I recorded my train ride with two older travellers, retirees. Notating the frustration I felt was not inline with the traveller philosophy of so many other blogs and articles involving the subject. You’re supposed to be loving and caring and sharing to a selfless degree. There is a hippy dippy ethos that is flimsy at best, but tantalizing all the same: we’re ALL in this TOGETHER. A commune of sorts; a traveling circus of mostly heterosexual, white, young, native English speakers likening themselves to a pack of gypsies (not real gypsies, mind you, rather the white-washed Aladdin version of street urchin) living like those in the musical Rent not La Boheme.
It hit me, on a travel home from Porto, that I’m very much stuck in my ways and while my mind is more open and I’m tougher than ever, I still don’t have time for bullshit. Don’t get me wrong. I will help whenever possible. I have great care and compassion for humanity as a whole. But if you accuse me of taking your seat faced with proof in black and white, well then, I hate you and refuse to be altruistic. I won’t apologize for being correct and polite when I could have been rude.

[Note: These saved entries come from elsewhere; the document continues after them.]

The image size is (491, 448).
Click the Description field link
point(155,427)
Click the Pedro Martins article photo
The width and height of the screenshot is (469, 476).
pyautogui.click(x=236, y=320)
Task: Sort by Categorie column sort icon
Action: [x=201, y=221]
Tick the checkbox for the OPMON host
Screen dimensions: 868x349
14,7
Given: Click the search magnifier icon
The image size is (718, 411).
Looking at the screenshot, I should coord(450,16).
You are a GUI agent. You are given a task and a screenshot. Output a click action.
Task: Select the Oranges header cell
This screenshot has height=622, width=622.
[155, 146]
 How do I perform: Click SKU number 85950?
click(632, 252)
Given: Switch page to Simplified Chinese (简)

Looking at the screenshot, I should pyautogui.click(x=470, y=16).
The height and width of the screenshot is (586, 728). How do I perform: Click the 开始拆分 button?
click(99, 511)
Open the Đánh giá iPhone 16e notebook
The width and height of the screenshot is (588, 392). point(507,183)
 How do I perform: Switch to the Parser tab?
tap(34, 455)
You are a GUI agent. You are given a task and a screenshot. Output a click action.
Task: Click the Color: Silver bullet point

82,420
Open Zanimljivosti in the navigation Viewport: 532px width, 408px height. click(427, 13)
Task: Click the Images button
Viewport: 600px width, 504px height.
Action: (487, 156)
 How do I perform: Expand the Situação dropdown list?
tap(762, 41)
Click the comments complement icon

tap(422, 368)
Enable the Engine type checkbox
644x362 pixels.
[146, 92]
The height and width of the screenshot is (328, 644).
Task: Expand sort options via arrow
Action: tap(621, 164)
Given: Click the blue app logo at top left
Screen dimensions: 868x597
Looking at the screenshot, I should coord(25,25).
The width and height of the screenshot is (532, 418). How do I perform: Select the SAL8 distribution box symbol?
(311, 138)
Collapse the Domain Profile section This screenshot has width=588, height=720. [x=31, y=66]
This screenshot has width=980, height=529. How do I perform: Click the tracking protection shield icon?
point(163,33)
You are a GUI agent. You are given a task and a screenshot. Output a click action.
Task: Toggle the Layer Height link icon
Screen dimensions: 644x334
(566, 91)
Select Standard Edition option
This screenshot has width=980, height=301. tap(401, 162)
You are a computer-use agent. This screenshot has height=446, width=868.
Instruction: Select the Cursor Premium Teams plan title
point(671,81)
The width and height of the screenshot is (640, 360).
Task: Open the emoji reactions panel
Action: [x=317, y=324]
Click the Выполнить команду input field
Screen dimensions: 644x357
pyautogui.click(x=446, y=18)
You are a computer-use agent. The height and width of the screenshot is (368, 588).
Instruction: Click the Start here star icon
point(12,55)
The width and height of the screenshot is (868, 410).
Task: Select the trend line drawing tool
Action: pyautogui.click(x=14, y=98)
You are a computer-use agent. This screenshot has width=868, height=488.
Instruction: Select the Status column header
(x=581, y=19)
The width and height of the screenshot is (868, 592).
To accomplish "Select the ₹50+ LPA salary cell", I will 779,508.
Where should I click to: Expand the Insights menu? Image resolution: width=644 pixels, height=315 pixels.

Sorry not sorry is the unofficial motto of Spain. No one apologizes unless they really mean it. Actually, it’s more honest and refreshing, really. Even though at first I was quite put off by such seemingly abrasive behavior. There is an air of zero fucks given that thickens the air and I simply inhale. If I hadn’t had the staunch Spanish air fresh in my lungs, then I might’ve moved for them, to honor my elders and appease an obviously oblivious pair of people. But living abroad has taught me to stand up for myself saddled with the strength to be firm in the face of others trying to take advantage. Now, if it was a crowded metro or bus, I would have given up my seat without hesitation yet that was not the case.